Atopik dermatitte Stratum corneum lipitlerinin yapısı değişmektedir. Stratum corneum‘un değişen yapısı transepidermal su kaybını arttırır. Stratum corneum’da 11 seramid çeşidi bulunmaktadır ve atopik dermatit hastalarında bu seramidlerin bazılarının miktarı önemli ölçüde azdır (Persikov ve ark., 2010) Deri mikrobiyomu da atopik dermatit hastaları için oldukça önemlidir. Bariyerin bozulması ile alerjenler Stratum corneum’dan kolayca penetre olur. Böylece, antijen sunucu hücreler ve immün hücrelerle etkileşerek enflamasyona, dolayısıyla da deride kızarıklık, kaşıntı ve kabarıklığa neden olur. Tedavisinde topikal kortikosteroidler, emolyenler, oral antihistaminikler, antibiyotik ajanlar, immunosupresfiler kullanılmaktadır. Dolayısıyla kombine bir tedavi uygulanır; yağ bazlı duş jelleri, lipidik yapıda olan emolyentlerin, üre içeren kozmesötiklerin düzenli kullanımı ile ilaç tedavisi desteklenmelidir.

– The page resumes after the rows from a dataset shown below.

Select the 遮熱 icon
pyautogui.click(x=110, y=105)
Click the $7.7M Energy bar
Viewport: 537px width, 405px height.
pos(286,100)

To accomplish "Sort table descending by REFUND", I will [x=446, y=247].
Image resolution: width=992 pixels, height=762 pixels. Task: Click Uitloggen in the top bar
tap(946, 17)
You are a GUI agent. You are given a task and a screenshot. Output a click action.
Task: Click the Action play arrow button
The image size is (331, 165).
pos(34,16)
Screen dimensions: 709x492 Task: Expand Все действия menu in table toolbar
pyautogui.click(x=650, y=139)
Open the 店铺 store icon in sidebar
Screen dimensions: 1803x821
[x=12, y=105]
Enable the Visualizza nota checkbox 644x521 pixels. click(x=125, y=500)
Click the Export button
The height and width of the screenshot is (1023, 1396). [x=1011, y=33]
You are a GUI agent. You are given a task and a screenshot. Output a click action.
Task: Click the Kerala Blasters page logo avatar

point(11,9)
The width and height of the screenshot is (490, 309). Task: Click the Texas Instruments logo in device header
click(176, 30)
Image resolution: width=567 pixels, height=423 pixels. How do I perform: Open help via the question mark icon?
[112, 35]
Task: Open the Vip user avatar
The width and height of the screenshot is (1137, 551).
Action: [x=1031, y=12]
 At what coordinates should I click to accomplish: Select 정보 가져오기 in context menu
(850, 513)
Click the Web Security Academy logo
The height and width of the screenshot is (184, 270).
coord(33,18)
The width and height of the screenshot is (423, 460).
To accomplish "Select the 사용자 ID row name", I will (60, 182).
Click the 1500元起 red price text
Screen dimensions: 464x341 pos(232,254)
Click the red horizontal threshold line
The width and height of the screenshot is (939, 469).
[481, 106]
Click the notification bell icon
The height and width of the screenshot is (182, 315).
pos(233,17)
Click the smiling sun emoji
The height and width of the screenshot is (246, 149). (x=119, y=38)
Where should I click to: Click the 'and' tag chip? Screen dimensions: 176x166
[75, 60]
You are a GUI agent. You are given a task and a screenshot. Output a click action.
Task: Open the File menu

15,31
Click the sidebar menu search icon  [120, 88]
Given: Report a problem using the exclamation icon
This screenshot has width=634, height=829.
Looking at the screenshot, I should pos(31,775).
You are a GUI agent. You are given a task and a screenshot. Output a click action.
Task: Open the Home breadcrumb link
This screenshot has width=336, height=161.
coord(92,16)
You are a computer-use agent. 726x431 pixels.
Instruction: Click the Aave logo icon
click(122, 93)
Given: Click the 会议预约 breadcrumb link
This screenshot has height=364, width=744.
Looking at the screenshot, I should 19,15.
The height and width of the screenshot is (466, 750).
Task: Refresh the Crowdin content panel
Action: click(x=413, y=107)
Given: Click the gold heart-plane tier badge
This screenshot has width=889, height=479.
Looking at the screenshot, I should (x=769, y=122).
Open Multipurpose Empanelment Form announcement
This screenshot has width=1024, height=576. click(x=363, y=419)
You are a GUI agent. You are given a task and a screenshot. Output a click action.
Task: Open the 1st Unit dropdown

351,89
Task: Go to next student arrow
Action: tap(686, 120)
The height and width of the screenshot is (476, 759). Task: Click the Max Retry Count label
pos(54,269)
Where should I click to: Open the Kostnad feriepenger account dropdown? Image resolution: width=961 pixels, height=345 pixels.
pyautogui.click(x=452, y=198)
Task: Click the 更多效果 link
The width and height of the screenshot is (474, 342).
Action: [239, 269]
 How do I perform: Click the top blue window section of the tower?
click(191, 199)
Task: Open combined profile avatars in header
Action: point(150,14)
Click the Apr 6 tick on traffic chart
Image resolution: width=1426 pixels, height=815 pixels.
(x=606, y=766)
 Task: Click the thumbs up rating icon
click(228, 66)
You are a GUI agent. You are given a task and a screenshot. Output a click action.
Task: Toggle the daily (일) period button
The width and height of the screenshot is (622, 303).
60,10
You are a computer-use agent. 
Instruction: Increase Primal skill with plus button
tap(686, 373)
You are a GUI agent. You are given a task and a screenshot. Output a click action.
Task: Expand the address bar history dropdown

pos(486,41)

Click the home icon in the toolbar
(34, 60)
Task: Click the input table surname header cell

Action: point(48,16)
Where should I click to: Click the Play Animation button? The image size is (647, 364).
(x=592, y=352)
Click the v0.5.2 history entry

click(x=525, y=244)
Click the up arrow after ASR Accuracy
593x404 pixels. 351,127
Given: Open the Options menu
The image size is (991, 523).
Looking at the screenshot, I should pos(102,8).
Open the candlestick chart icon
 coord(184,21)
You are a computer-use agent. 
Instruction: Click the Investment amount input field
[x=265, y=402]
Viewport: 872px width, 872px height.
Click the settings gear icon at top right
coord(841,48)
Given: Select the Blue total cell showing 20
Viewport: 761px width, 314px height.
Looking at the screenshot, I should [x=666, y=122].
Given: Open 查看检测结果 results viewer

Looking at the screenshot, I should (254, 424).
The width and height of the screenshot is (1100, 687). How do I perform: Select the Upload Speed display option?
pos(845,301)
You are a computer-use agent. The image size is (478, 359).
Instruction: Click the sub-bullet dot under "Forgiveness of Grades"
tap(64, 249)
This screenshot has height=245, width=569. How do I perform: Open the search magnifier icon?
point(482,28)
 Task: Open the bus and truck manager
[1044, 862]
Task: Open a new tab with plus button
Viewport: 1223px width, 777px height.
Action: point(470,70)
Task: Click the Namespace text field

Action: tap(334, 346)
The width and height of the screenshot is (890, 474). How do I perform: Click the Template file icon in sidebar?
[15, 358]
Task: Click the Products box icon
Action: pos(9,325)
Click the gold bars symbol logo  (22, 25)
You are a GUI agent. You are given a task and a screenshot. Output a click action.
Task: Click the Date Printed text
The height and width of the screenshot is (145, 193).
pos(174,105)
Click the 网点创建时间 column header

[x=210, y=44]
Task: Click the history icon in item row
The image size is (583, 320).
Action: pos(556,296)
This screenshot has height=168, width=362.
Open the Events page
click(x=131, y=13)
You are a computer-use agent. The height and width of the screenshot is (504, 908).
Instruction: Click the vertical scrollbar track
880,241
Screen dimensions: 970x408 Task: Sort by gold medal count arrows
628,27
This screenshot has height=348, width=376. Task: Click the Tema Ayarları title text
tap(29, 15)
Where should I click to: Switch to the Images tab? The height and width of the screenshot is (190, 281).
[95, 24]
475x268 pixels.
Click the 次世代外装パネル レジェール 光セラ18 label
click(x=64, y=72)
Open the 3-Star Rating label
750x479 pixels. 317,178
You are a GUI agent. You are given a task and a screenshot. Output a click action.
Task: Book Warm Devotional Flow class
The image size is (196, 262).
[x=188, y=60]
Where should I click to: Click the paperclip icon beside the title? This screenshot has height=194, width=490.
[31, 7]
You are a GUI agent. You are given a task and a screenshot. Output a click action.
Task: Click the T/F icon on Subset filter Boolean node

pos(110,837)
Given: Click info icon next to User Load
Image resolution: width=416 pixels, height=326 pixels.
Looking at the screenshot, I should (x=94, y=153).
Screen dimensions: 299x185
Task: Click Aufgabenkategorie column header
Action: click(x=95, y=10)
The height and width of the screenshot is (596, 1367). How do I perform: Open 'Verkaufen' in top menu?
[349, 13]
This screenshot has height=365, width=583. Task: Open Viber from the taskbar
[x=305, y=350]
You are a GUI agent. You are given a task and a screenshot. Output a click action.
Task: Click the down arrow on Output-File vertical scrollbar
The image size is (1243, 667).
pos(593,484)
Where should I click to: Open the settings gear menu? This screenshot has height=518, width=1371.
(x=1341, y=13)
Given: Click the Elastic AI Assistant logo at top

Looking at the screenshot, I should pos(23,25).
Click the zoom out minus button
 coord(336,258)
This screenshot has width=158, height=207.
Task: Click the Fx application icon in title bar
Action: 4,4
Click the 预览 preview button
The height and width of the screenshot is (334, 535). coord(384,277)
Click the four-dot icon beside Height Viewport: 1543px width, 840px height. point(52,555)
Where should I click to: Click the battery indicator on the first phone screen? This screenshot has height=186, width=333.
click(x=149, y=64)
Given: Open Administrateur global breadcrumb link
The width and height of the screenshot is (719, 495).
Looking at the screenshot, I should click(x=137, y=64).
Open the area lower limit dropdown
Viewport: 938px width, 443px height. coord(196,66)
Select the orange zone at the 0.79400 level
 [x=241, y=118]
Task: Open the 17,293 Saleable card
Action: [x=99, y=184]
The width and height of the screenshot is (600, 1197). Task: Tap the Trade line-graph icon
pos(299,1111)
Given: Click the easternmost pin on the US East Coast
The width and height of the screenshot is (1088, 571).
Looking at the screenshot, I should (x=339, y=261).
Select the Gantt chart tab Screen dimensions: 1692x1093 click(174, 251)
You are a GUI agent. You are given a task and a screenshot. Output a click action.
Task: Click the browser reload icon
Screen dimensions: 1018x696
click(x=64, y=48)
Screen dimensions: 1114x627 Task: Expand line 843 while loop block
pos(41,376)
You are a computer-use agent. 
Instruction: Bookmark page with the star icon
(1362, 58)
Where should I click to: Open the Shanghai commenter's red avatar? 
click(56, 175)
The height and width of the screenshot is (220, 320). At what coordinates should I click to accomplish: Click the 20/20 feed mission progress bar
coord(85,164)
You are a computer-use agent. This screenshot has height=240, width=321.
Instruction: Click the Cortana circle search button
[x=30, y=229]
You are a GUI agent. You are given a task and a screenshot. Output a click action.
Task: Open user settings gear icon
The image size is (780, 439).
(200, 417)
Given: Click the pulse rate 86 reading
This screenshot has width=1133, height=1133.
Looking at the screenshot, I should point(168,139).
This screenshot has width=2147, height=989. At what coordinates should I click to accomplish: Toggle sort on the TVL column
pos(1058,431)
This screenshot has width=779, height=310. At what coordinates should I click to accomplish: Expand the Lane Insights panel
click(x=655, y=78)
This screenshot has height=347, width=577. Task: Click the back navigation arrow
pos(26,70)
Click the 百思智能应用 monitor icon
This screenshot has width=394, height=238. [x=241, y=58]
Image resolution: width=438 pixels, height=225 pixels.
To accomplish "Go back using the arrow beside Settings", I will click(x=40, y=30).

Nemlendirici mekanizmalar cildin sağlıklı yapısını, esnekliği, bariyer yapısını ve bazı hidrolitik enzimlerin fonksiyonunu yerine getirebilmesi için elzemdir.Doğal nemlendirici faktörleri içeren destekleyici ürünlerin uzun süreli kullanımı kuruluğa bağlı birçok deri rahatsızlığında hastaları rahatlattığı bilinmektedir. Bu nedenle bu terapötik ajanların klinikteki fayda sağlayan rolü doktorlar ve eczacılar tarafından daha çok kabul edilmektedir.
KAYNAKLAR
- Fowler, J. (2012). Understanding the role of natural moisturizing factor in skin hydration. Pract Dermatol, 9, 36-40.
- Lynde, C. W. (2001). Moisturizers: what they are and how they work. Skin Therapy Lett, 6(13), 3-5.
- Martini, M. C., & Seiller, M. (1992). Les produits hydratants. Technique et documentation, 196-210.
- Persikov, A. V., Pillitteri, R. J., Amin, P., Xu, K., Nowak, I., Kirchner, M., Martin, S. (2010). Changes in the ceramide profile of atopic dermatitis patients. J Invest Dermatol, 130, 2511-4.
- Sivamani, R. K., Jagdeo, J. R., Elsner, P., & Maibach, H. I. (Eds.). (2015). Cosmeceuticals and active cosmetics. CRC Press.